Oh boy...here she goes again! Yes, I'm in one of my reflective, sappy, thoughtful moods.
Brady had a good appointment with the oncologist today. Have I mentioned how much I LOVE this doctor. He is straightforward, honest, encouraging, and most of all...he does what he says he will! It's like, you know, what you always thought doctors should be like? We basically were just there to check in with him and to give him a chance to look at Brady. He thinks he looks great, isn't concerned too much about his size/weight, and is happy with the scan results. The blood tests came back fine, but the urine result wasn't it yet. He isn't sure if that means somehow the sample didn't get processed, or if it is pending. I'm going to check with him later in the week.

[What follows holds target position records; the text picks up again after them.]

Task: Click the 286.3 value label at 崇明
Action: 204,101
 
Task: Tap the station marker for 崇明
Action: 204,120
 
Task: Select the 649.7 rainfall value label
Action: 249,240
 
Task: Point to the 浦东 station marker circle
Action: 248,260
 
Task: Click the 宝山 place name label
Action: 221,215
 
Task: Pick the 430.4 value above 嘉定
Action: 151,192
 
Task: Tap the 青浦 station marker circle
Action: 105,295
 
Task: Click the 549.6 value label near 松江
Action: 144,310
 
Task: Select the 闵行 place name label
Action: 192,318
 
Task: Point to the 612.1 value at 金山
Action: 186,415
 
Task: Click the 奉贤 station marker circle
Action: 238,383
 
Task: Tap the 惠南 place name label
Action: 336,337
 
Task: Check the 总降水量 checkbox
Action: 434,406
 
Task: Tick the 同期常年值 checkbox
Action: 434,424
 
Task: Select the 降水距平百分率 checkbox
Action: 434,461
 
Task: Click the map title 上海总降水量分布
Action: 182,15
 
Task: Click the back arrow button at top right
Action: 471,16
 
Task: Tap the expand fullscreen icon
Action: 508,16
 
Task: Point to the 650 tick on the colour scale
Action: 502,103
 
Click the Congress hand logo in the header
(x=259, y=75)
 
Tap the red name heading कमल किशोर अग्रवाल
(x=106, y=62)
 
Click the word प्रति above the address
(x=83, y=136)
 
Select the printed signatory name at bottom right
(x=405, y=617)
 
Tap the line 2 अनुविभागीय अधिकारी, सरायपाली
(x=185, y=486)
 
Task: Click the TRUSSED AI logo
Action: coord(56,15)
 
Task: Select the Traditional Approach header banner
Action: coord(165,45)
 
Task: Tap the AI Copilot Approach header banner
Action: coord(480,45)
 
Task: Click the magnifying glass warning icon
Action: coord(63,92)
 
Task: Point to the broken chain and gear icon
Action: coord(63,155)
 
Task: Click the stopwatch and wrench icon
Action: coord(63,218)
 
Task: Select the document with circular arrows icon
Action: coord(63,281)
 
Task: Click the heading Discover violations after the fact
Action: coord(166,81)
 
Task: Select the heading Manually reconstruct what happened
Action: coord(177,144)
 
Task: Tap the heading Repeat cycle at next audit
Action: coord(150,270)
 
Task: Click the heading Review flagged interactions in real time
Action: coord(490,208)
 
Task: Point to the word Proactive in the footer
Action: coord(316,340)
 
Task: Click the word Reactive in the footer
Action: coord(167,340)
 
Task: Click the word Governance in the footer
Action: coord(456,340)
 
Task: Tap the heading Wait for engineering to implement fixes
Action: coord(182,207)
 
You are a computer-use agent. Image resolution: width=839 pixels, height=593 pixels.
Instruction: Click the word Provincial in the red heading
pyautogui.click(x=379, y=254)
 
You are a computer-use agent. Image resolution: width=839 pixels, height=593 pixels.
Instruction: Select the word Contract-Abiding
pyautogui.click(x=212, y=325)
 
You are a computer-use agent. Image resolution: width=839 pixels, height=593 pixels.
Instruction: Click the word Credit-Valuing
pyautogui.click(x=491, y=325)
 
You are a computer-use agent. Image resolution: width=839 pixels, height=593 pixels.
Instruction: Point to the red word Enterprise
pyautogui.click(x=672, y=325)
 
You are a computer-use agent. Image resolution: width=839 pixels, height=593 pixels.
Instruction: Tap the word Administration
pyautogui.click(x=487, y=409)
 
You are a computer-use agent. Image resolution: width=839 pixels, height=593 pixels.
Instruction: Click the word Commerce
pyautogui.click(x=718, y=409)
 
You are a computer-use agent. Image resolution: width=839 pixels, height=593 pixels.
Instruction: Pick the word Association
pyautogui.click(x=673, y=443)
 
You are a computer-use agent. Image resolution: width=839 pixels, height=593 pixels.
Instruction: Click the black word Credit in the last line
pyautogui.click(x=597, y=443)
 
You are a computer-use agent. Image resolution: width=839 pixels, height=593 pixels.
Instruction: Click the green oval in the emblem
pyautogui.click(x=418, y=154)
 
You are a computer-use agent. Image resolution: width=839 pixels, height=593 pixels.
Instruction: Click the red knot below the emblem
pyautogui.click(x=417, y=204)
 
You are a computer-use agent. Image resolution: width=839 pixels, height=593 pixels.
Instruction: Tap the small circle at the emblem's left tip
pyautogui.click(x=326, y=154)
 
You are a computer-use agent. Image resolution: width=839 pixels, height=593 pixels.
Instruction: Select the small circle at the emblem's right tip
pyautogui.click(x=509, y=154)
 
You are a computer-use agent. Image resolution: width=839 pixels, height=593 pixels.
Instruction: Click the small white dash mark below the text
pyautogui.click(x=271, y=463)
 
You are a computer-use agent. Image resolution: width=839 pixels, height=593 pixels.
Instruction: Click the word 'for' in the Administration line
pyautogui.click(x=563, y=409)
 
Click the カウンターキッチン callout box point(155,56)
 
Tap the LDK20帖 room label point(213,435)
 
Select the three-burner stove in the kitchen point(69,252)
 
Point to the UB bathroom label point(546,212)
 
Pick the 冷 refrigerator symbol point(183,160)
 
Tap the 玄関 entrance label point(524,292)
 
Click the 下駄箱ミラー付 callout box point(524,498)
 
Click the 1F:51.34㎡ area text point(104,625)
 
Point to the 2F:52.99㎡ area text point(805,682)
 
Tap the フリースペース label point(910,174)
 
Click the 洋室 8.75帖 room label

So I asked him some of my big, profound cancer mom questions. One of which being, "So when can I relax about all of this...when are we out of the woods?" A dumb question, I know, but sometimes you say these things out loud, hoping for a response that is just what you want to hear. He told me that the farther away from diagnosis we get, the better, but that kids relapse sometimes years after diagnosis. Ughh. He told me that the one year benchmark is important (January), the one year from surgery benchmark is important (April), the three year benchmark, and of course the 5 year mark are all critical. Soooo...5 years then huh? He reminded me that Brady's risk category (intermediate, non amplified) puts him in a great position to do well. Perhaps the most profound thing he said to me was, "Live every day like he is cured." Awesome words for this mom, that's for sure!
So, onward we go. I was encouraged to find out that Brady will have one more 3-month interval scan (January) and after that we move to 6 month intervals. It will be wonderful to have twice as much time to let our guard down a little:)
I find myself in awe lately of how much has happened in 10 months. Of course Brady tops that list, but I also look at how the events of his illness have affected each of our lives. My children have amazingly strong connections to their grandparents because of all the time they have gotten to spend with them. I feel much more confident as a mom now then I did before all of this happened. Certainly our faith has been tested, shaken, and wonderfully strengthened through it all.
One of the biggest blessings for me has been new friendships in my life. While I think the enormity of the situation and the constant up and down in our lives has driven some away, I'm amazed at the number of people God has brought into my life that continue to bless me every day. We have had to accept the kindness of strangers, who in time have become friends.
I guess this is just another example of a silver lining in what seemed the darkest of storm clouds.